▶ [TASK STATEMENT]:
Please gather every line in the entries below that contains the string "button", and copy each one in full. Case counts, so a line only matches if the letters agree in upper and lower case.

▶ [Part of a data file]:
_ _ _ _ _ _ _
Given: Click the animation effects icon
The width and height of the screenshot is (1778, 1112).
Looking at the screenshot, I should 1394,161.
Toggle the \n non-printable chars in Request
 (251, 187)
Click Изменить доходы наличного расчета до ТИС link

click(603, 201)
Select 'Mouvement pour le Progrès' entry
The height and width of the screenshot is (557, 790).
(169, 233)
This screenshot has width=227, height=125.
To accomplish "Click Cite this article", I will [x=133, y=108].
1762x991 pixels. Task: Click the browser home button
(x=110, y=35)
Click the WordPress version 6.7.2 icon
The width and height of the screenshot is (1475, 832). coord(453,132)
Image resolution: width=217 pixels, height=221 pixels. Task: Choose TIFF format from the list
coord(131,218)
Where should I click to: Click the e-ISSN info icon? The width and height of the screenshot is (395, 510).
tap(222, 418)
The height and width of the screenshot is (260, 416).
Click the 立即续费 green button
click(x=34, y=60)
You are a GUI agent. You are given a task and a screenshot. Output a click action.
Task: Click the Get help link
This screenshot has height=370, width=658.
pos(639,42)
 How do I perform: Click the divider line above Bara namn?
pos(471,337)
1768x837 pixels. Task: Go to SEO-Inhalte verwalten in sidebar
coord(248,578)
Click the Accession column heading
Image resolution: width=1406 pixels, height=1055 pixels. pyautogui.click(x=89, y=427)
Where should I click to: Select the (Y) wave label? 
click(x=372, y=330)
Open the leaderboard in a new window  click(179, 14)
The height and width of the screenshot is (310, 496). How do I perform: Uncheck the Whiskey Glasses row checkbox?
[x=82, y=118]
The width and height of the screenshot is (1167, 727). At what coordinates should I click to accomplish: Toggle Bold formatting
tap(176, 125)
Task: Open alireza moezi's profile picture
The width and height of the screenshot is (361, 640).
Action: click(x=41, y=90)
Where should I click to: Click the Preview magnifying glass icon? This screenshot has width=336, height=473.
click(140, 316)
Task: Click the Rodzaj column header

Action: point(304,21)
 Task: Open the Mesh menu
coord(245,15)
_ _ _ _ _ _ _
▶ [ANSWER IN FULL]:
1762x991 pixels. Task: Click the browser home button
Click the 立即续费 green button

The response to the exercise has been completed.